The Missouri Clean and Renewable Energy Construction Act is exactly the opposite: This legislation would protect our customers from sharp rate increases and allow them to avoid paying billions of dollars in financing costs.

Also behind the Post-Dispatch's views is the short-sighted perception that we don't need new energy generation. The Post-Dispatch seems to believe that intermittent sources, like wind and solar energy, will suffice -- even though the U.S. Department of Energy has shown that Missouri has little potential for wind and solar energy development.

We are investing in renewable generation. We are aggressively pursuing promotion of energy efficiency. But even under the best scenario, with the maximum savings realized by efficiencies and the development of renewables, Missouri still will need a new generating plant in the future.

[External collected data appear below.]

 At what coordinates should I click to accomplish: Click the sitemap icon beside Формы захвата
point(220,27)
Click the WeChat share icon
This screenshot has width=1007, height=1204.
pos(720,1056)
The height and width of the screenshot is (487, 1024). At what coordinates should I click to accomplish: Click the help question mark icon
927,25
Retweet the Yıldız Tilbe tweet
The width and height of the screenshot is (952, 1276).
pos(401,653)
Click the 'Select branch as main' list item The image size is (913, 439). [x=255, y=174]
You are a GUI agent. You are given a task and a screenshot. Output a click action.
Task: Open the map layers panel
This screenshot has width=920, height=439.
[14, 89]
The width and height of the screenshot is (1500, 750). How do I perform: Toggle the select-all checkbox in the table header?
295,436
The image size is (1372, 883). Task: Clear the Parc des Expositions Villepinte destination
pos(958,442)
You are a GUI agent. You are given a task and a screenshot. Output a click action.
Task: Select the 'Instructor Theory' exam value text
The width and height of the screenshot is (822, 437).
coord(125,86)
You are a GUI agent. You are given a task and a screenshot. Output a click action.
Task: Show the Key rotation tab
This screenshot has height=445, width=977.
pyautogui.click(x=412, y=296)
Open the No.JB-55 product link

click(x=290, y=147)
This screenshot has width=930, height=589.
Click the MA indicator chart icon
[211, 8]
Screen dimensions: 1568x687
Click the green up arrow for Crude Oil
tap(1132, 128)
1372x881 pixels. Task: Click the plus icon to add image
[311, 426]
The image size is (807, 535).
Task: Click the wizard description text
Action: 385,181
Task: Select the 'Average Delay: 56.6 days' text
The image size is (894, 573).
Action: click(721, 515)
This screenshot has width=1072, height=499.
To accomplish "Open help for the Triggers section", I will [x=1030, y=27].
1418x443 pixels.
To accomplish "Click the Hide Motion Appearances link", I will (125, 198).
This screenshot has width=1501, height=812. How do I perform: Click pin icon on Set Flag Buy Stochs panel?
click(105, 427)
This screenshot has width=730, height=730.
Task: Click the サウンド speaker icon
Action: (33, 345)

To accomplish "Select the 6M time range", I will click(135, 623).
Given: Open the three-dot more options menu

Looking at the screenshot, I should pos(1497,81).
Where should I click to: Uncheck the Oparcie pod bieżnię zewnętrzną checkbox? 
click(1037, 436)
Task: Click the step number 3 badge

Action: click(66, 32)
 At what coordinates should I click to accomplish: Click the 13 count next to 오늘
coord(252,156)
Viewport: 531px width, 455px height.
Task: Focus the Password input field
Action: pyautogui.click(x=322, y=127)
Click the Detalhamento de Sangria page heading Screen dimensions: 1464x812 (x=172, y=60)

And we'll have to find a way pay for it. Our company is no longer strong enough to finance this plant in the traditional manner. With the proposed legislation that authorizes pay-as-you-go financing mechanisms, consumers will gradually cover financing -- not construction -- costs. This approach allows for small, gradual rate increases, vastly reducing the total amount of financing needed. This legislation is not seeking approval for a new plant but to establish a financing option if a new plant were needed and is proven to be the least cost.

We aren't hiding anything. We never have. We live by our values, integrity being our guiding principle.

Thomas R. Voss is president and chief executive officer of AmerenUE. He will become president and CEO of Ameren Corp. on May 1. This commentary was published in the St. Louis Post-Dispatch.